PROBLEMS TO WORK ON
- A) From the passage on the Infinite Machine label, please return the span that begins at the words "As Juárez's ear" and stops after "expansive, cinematic form.", copied without changes.
- B) In the passage on the Infinite Machine label, which label put out the LP that followed WWWINGS' Meta EP?

PASSAGE PROVIDED
Start of Block

Though Infinite Machine grew stronger and more reliable with every passing year, in 2016 it turned into an unstoppable club music juggernaut, in part thanks to Juárez's more careful planning. And, as usual, they did it by supporting new, sometimes unheard of artists. Infinite Machine gave WWWINGS—a mysterious group of Russian producers who pretty much only existed on SoundCloud—their most prominent release with the punishing Meta EP, which preceded an LP for Planet Mu and made experimental club sound like an earthquake. Ziúr produced Taiga, the label's best release to date, while Galtier introduced a seductive Caribbean swing and Tomás Urquieta dialed down the madness in favour of Latin funk. The label wasn't paying attention to trends as much as burning holes in them.
"We can get guys like WWWINGS and we can get Aphix and all these other abrasive and really experimental acts now that we probably couldn't have gotten three or four years ago," says Concklin. "Those producers, A, weren't around, and B, there just wasn't a community that allowed that sound to come out yet. So by Juárez slowly signing acts that got harder and harder, and by bringing his hardcore background into the fold, we kind of established a safe haven for people to experiment with those sounds, and even inspire people to experiment with sounds that they hadn't considered beforehand."
The label's roster forms its own kind of local community. If experimental club is a phenomenon rooted in the geography of the internet, then Infinite Machine is one of its close-knit small towns. Disparate artists are linked together by similarities in approach or attitude, or simply by ass-kicking intensity. Artists all over the world are united under Juárez's vision. The label had a stellar 2016, and at the time of writing it's released three records in 2017, with some of its most musically ambitious efforts yet (including the killer W3C EP, State Of Absolute Alienation).
As Juárez's ear wanders, it's moving away from a dance floor-inspired sound towards something that takes experimental club's emotion and physicality and packages it into an expansive, cinematic form.

End of Block

EXCERPTED RECORDS
Start of Block

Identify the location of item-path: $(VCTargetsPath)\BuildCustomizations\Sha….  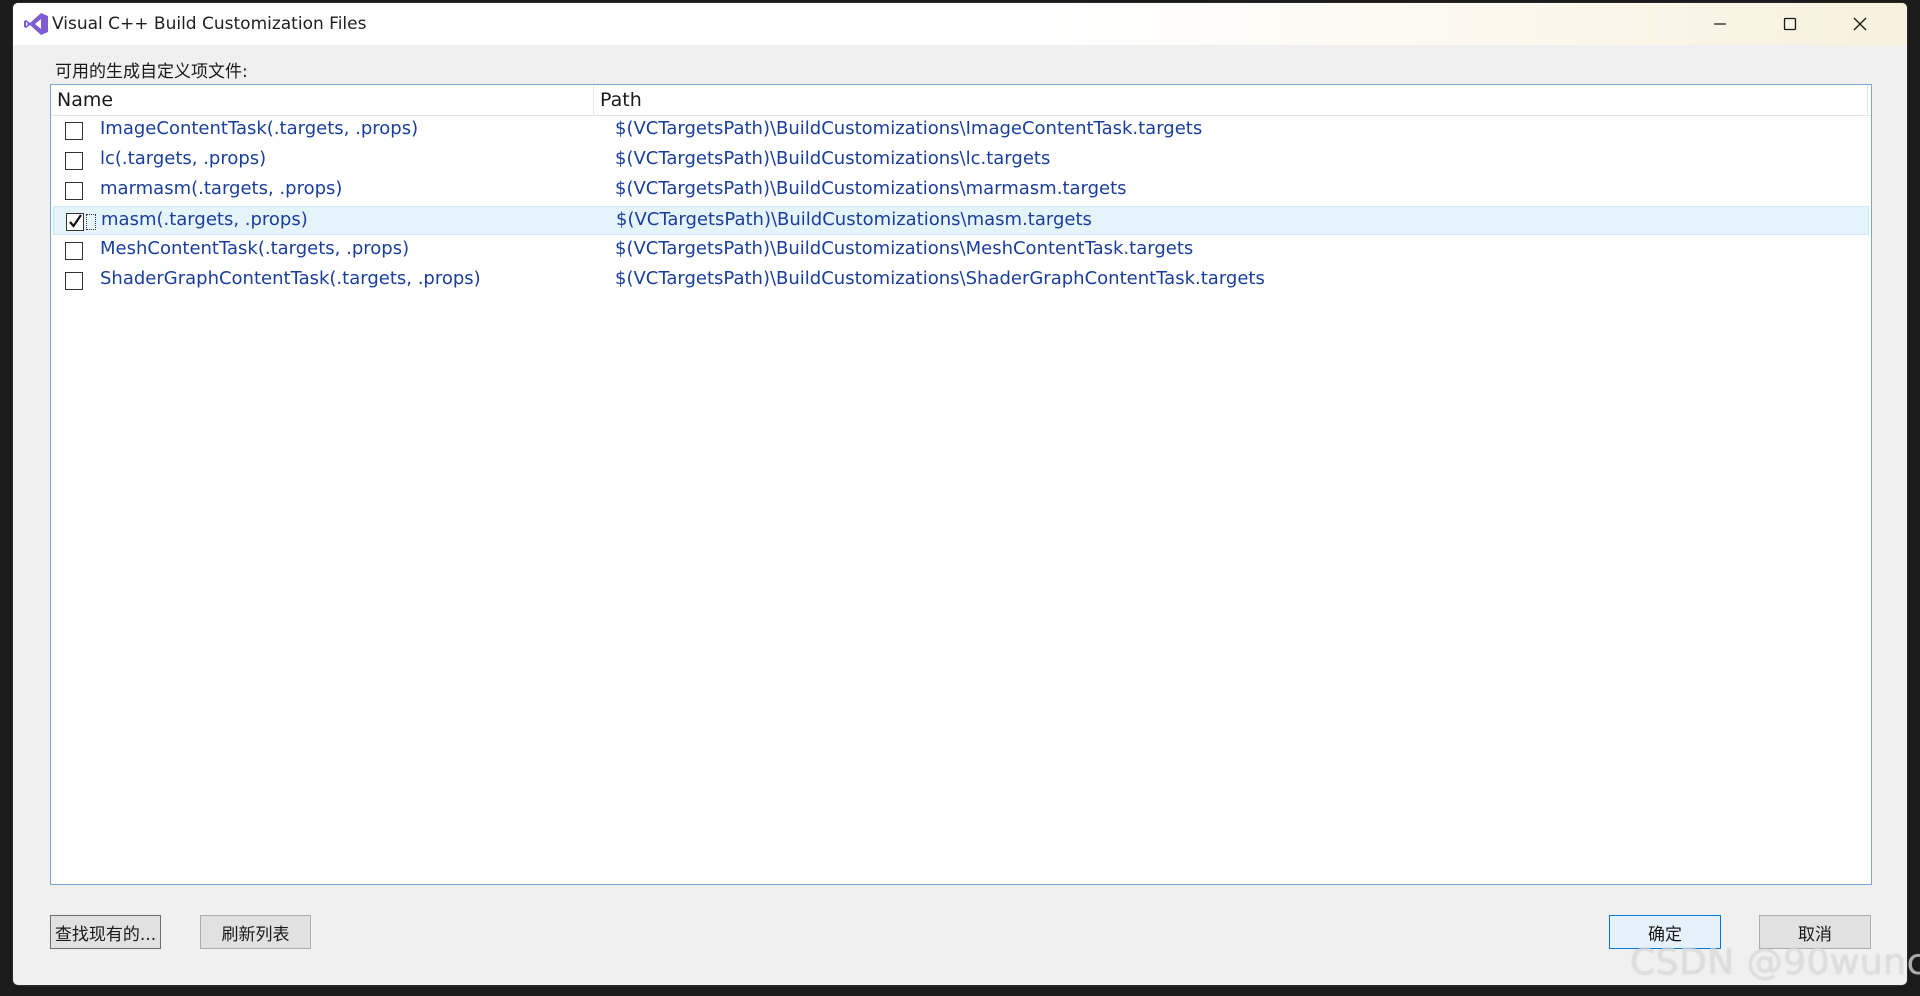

End of Block
Start of Block

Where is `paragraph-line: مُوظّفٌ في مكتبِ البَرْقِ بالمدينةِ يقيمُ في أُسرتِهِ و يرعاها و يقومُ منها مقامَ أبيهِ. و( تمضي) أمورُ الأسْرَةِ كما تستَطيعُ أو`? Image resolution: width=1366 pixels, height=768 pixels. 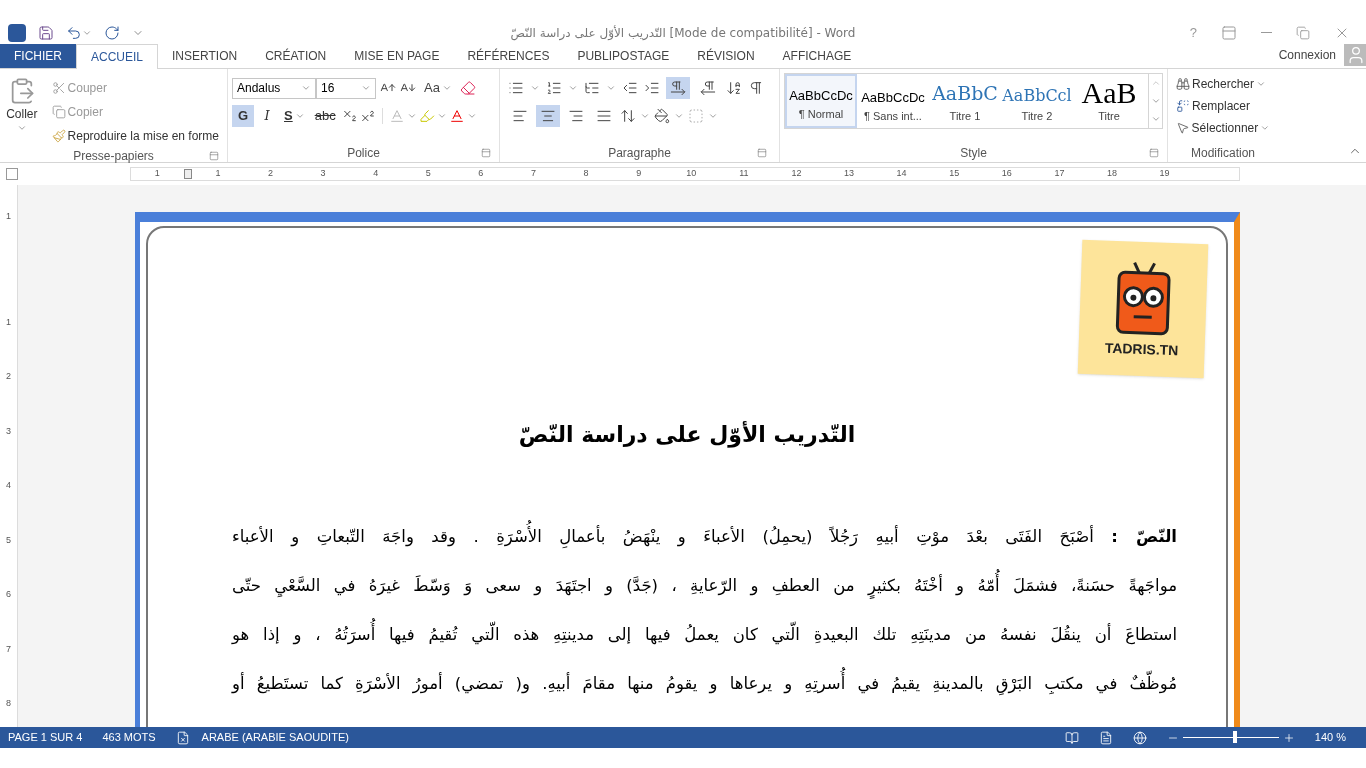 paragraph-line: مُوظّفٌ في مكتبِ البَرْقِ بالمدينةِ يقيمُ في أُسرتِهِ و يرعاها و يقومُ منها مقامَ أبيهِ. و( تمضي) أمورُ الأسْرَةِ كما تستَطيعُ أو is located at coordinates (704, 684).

End of Block
Start of Block

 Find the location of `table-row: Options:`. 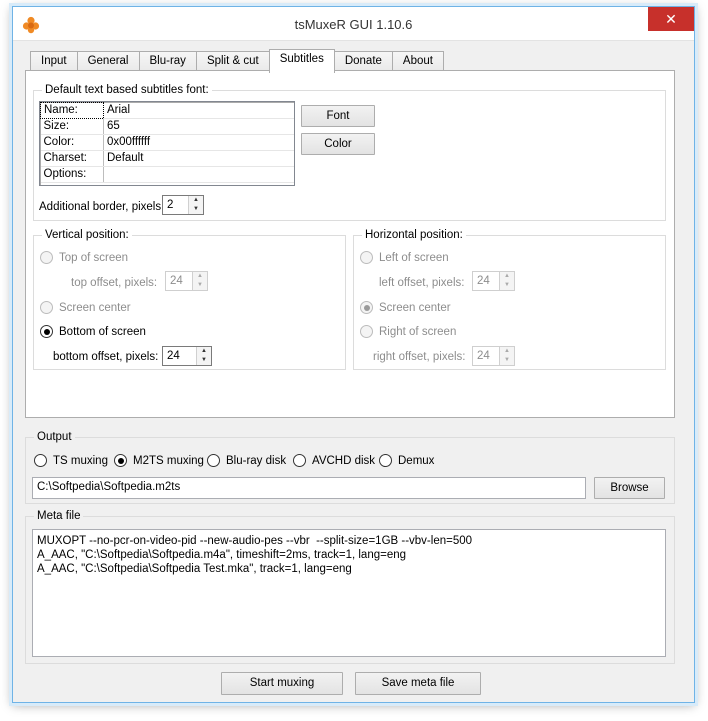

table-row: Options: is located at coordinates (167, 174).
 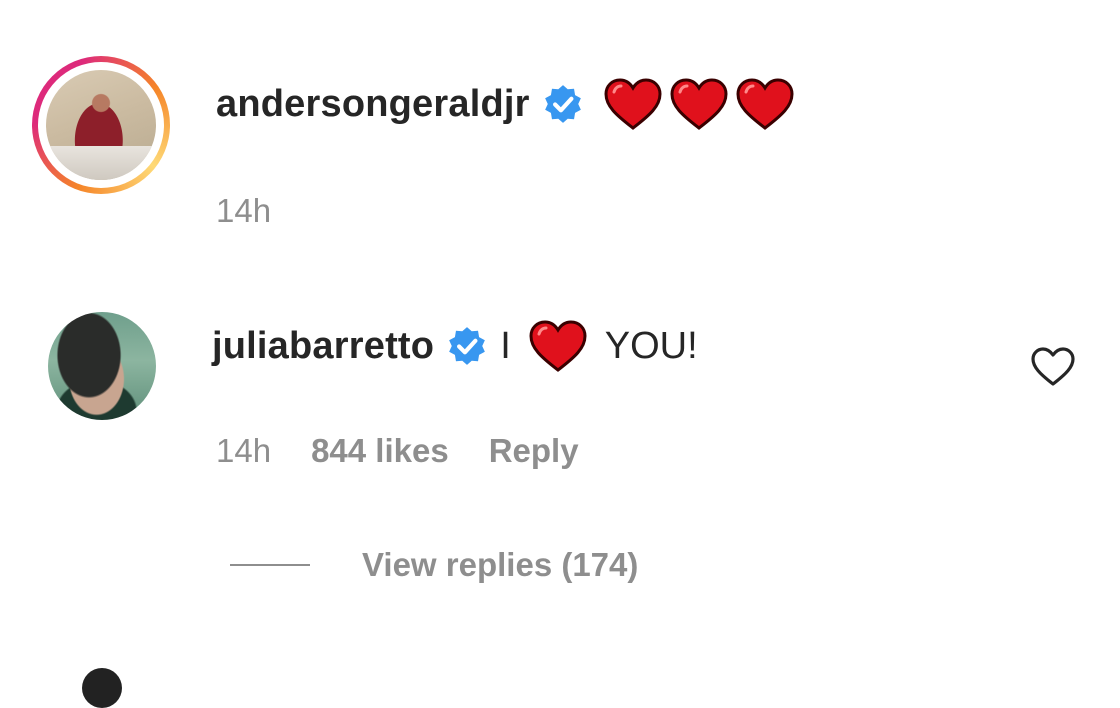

End of Block

ANSWERS GIVEN
- A)
As Juárez's ear wanders, it's moving away from a dance floor-inspired sound towards something that takes experimental club's emotion and physicality and packages it into an expansive, cinematic form.

- B) Planet Mu